• _Activity_:
Your response should consist of the lines below, printed exactly.

Start of The records

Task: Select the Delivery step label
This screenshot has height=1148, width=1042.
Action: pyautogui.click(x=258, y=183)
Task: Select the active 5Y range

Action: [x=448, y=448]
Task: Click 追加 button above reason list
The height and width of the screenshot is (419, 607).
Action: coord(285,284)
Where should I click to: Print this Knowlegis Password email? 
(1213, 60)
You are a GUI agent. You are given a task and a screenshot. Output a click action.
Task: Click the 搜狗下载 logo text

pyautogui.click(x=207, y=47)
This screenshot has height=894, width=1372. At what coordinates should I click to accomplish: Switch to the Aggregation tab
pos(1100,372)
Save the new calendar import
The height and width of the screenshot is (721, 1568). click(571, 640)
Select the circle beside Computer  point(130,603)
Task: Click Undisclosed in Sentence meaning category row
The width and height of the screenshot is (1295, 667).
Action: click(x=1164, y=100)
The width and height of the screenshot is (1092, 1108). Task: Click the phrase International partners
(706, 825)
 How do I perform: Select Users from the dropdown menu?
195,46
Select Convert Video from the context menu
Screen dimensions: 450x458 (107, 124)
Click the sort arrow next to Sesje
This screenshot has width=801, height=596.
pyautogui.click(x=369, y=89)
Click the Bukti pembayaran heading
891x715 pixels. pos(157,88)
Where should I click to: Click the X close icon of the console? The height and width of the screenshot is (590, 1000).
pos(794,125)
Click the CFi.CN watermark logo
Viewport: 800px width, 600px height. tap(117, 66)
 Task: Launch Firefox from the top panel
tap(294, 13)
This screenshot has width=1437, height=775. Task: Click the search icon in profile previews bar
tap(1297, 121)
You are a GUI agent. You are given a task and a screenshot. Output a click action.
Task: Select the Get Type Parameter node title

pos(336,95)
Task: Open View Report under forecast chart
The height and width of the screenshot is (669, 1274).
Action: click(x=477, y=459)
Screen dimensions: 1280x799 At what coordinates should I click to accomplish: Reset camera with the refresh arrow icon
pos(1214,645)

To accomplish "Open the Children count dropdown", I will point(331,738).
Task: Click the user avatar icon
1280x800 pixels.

End of The records

• _Exercise response_:
Task: Select the Delivery step label
This screenshot has height=1148, width=1042.
Action: pyautogui.click(x=258, y=183)
Task: Select the active 5Y range

Action: [x=448, y=448]
Task: Click 追加 button above reason list
The height and width of the screenshot is (419, 607).
Action: coord(285,284)
Where should I click to: Print this Knowlegis Password email? 
(1213, 60)
You are a GUI agent. You are given a task and a screenshot. Output a click action.
Task: Click the 搜狗下载 logo text

pyautogui.click(x=207, y=47)
This screenshot has height=894, width=1372. At what coordinates should I click to accomplish: Switch to the Aggregation tab
pos(1100,372)
Save the new calendar import
The height and width of the screenshot is (721, 1568). click(571, 640)
Select the circle beside Computer  point(130,603)
Task: Click Undisclosed in Sentence meaning category row
The width and height of the screenshot is (1295, 667).
Action: click(x=1164, y=100)
The width and height of the screenshot is (1092, 1108). Task: Click the phrase International partners
(706, 825)
 How do I perform: Select Users from the dropdown menu?
195,46
Select Convert Video from the context menu
Screen dimensions: 450x458 (107, 124)
Click the sort arrow next to Sesje
This screenshot has width=801, height=596.
pyautogui.click(x=369, y=89)
Click the Bukti pembayaran heading
891x715 pixels. pos(157,88)
Where should I click to: Click the X close icon of the console? The height and width of the screenshot is (590, 1000).
pos(794,125)
Click the CFi.CN watermark logo
Viewport: 800px width, 600px height. tap(117, 66)
 Task: Launch Firefox from the top panel
tap(294, 13)
This screenshot has width=1437, height=775. Task: Click the search icon in profile previews bar
tap(1297, 121)
You are a GUI agent. You are given a task and a screenshot. Output a click action.
Task: Select the Get Type Parameter node title

pos(336,95)
Task: Open View Report under forecast chart
The height and width of the screenshot is (669, 1274).
Action: click(x=477, y=459)
Screen dimensions: 1280x799 At what coordinates should I click to accomplish: Reset camera with the refresh arrow icon
pos(1214,645)

To accomplish "Open the Children count dropdown", I will point(331,738).
Task: Click the user avatar icon
1280x800 pixels.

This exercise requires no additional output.